The Justice Department on Thursday filed its notice of appeal to the freeze on President Trump’s revised travel ban imposed by a federal judge in Hawaii.

The move means that the case will once again head to the U.S. Court of Appeals for the 9th Circuit, which upheld the court-imposed suspension of Trump’s first travel ban before the president revoked and rewrote the executive order. The president has been particularly critical of the San Francisco-based 9th Circuit, which has a reputation for being liberal.
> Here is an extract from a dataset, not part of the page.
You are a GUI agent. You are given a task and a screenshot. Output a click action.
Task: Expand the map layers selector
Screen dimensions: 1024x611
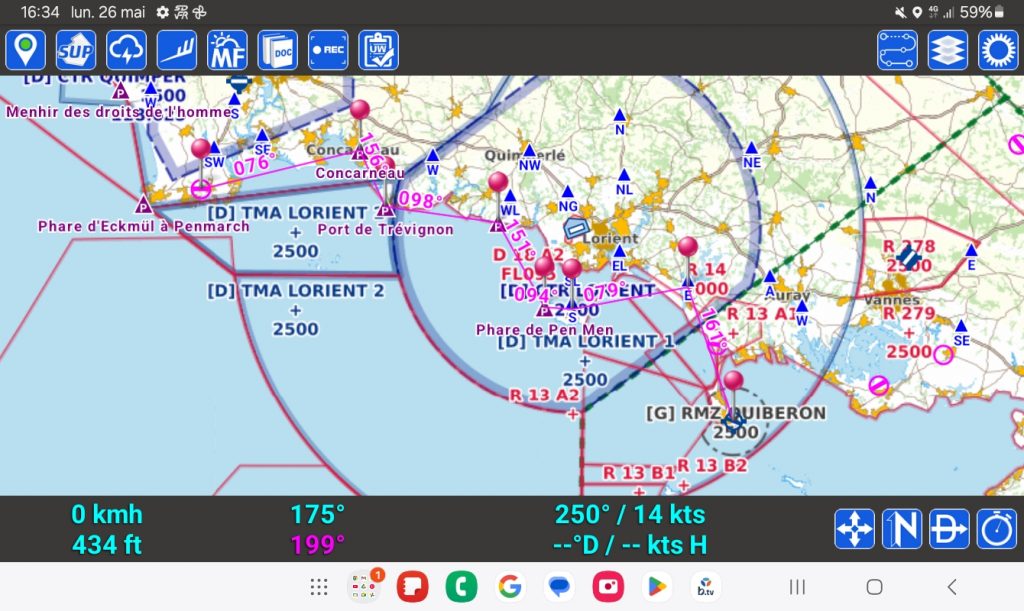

The Justice Department is also pursuing an appeal of a separate freeze on Trump’s revised travel ban in the U.S. Court of Appeals for the 4th Circuit, based in Richmond. That case, which stems from a federal district court in Maryland, is farther along, and the judges will likely decide next week whether to put the ruling by a lower court judge against the travel ban on hold.
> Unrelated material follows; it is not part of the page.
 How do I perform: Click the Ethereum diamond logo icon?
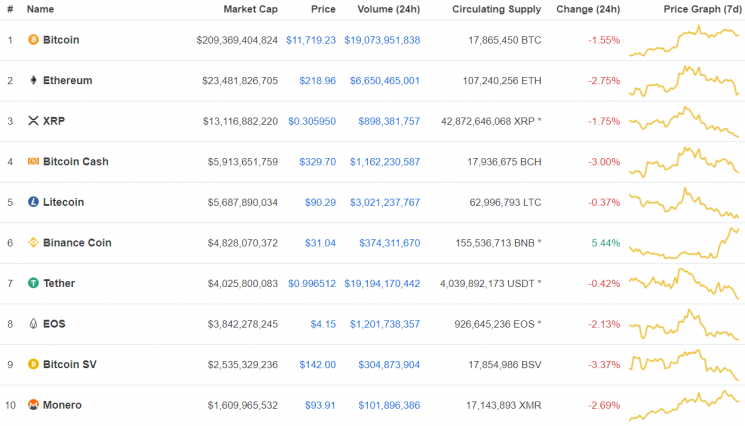(33, 80)
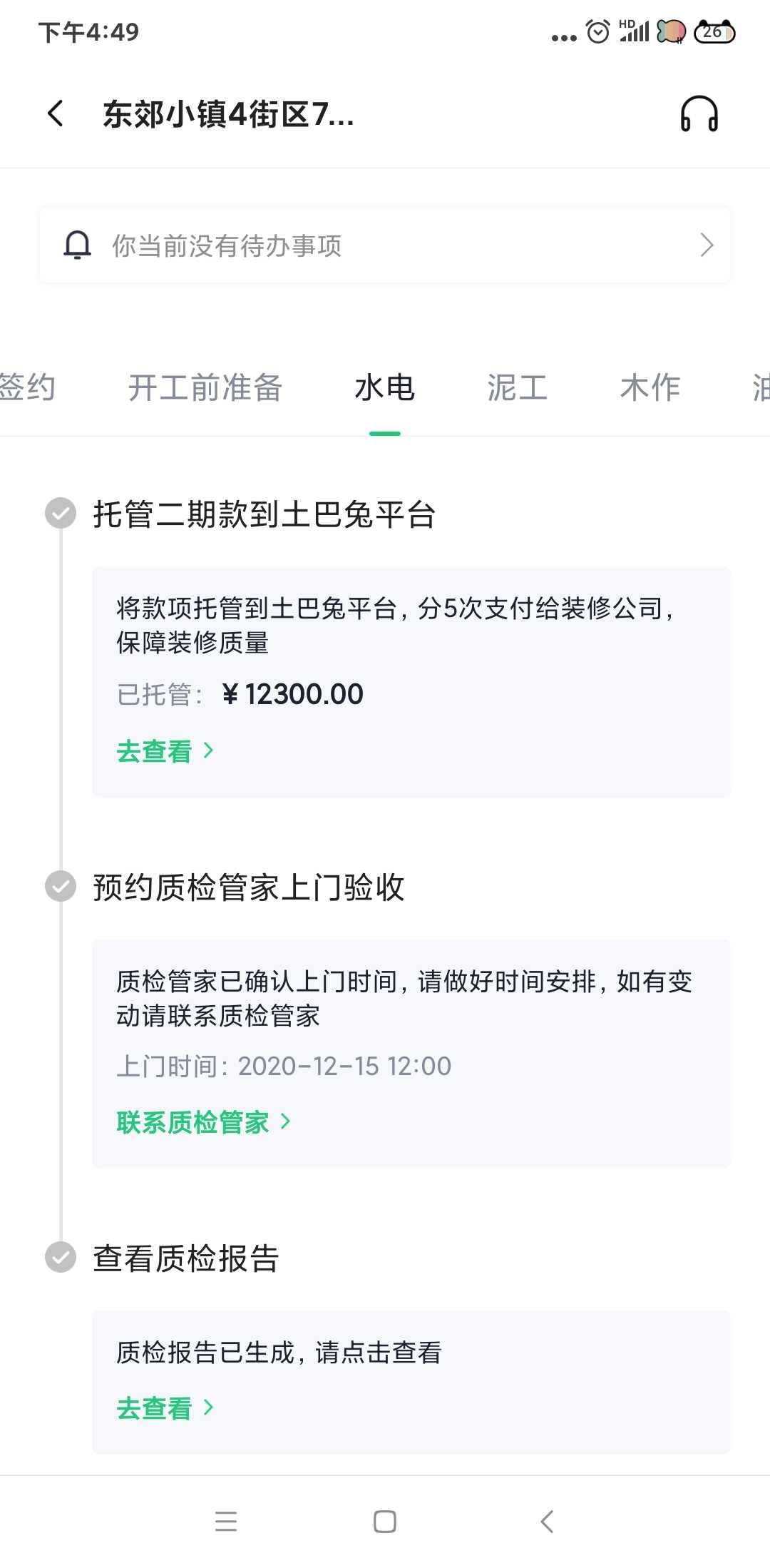
Task: Tap the battery indicator in status bar
Action: 714,32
The appeal notice in the 9th Circuit comes a day after U.S. District Judge Derrick Watson maintained his freeze on Trump’s travel ban by taking the technical step of converting his temporary restraining order into a preliminary injunction. That injunction offers a more permanent block of Trump’s ban, although it also allows the Justice Department to ask a higher court to intervene.
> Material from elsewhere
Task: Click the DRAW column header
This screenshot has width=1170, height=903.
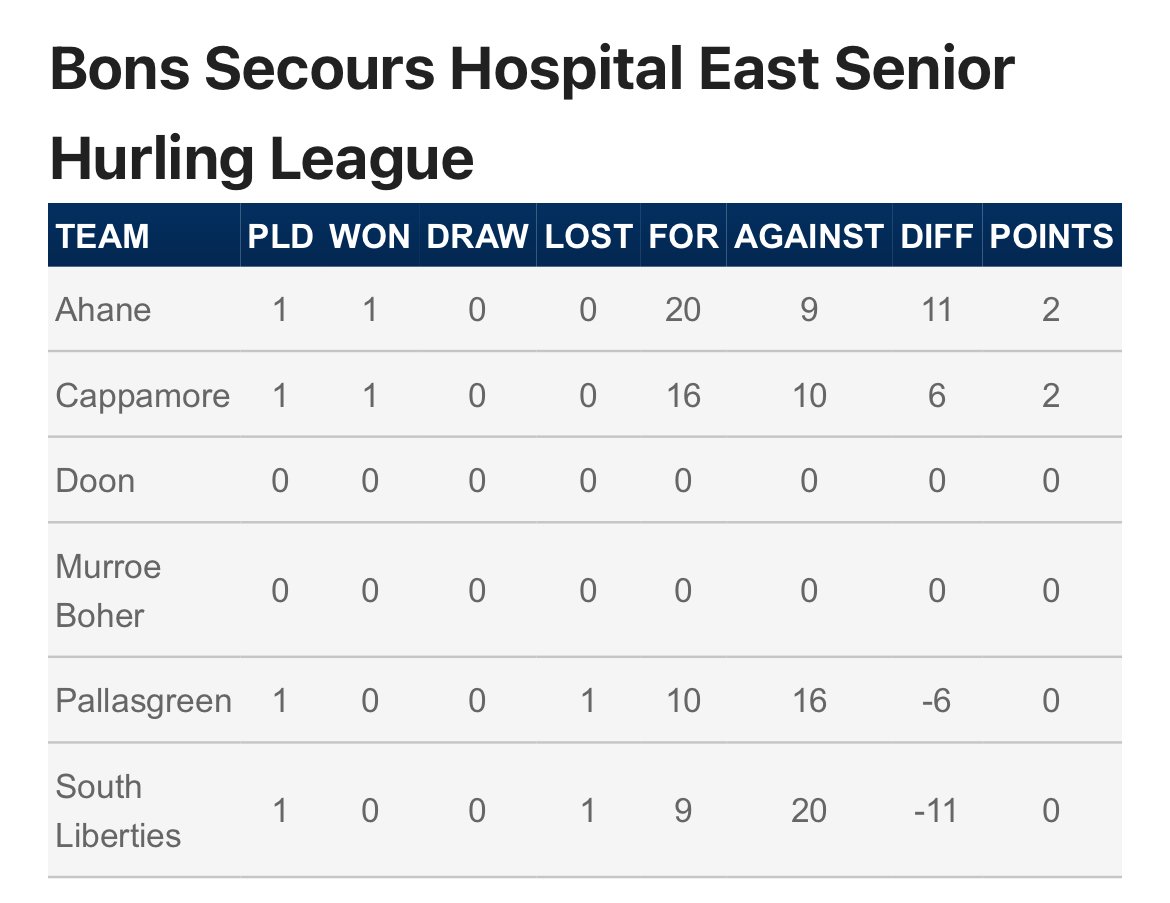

An ultimate decision on the ban likely remains weeks away, and to get the ban restored fully, the Justice Department must either win in both appeals courts or persuade the Supreme Court to intervene. It is unclear exactly how soon that could happen. A hearing in the 4th Circuit is scheduled for May 8. Proceedings in the 9th Circuit have not been scheduled, and the Justice Department has yet to lay out its arguments there.